In December 2007 I went into hospital to have surgery to remove the infected areas of my breast to try and prevent the recurring abscesses. My right nipple was removed and a segment of my breast, which was about the size of a segment of a small orange was removed. My nipple was replaced but still, the abscesses kept coming although not as often as I was getting them before surgery. Now I was getting an abscess every week instead of almost daily and then over the months they settled to once a month and eventually settled to the point where I got one every few months.

In 2015 I was abscess free for almost a year but then I got another shock to my emotional system. Someone that I believed loved me hurt me deeply with cruel words and as soon as I heard the words spoken, I felt the tingle of my breast and within two hours had an intense flaming abscess and a fever which took long-term antibiotics to deal with.

Smoking Increases Your Risk

I have been abscess-free since 2017. I stopped smoking in 2017, and I believe that this has helped my body to heal better and quicker and also prevented further abscesses from forming. If you are experiencing repeated breast abscesses and are a smoker, it might be worth it to consider quitting.

This content is accurate and true to the best of the author’s knowledge and does not substitute for diagnosis, prognosis, treatment, prescription, and/or dietary advice from a licensed health professional. Drugs, supplements, and natural remedies may have dangerous side effects. If pregnant or nursing, consult with a qualified provider on an individual basis. Seek immediate help if you are experiencing a medical emergency.


Louise Elcross (author) from Preston on September 12, 2020:

Thank you Cynthia. It was an horrific and painful period in my life. I am glad that time is over and I have been abscess free now for a couple of years.

Louise Elcross (author) from Preston on September 12, 2020:

Thank you Pamela for reading. All my consultants and my doctor agreed they had never known someone to have as many abscesses as I had. I have lupus and other conditions too and I think emotionally stress and shock was the initial trigger. I have been abscess free for a while and I try to avoid drama in my life in the hopes that I do not get them again because they are extremely painful especially in the areas I was getting them.
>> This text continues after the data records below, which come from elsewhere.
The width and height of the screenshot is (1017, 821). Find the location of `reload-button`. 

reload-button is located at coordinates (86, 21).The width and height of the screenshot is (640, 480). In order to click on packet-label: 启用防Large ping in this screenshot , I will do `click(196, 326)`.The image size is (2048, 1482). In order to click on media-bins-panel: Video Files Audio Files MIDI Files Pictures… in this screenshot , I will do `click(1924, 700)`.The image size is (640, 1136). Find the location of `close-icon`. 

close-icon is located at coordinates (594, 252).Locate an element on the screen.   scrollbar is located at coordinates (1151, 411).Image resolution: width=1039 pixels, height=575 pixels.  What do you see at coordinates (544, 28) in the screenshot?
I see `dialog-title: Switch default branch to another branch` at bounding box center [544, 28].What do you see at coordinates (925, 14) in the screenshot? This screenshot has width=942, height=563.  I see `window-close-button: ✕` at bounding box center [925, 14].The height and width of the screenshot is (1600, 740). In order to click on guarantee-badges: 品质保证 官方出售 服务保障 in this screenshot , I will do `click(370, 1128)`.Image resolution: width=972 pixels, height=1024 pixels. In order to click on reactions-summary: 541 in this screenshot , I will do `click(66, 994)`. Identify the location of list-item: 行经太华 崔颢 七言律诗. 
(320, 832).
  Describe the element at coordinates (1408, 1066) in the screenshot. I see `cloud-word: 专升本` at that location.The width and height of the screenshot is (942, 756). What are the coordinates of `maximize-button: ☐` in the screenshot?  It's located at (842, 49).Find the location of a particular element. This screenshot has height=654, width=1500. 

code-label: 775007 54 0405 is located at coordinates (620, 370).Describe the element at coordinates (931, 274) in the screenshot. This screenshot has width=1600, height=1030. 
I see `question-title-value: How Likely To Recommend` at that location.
Cynthia Zirkwitz from Vancouver Island, Canada on September 11, 2020:

I can only faintly imagine how greatly you suffered with these painful breast abscesses. I am happy to read that you have come through the process with a deep understanding of some of the psychological triggers. Inspiring read!

Pamela Oglesby from Sunny Florida on September 11, 2020:

You sure suffered with these abcesses. As a nurse I never saw anyone with this awful disease but that is probabl due to the type of work I did. I am glad you are free of them now.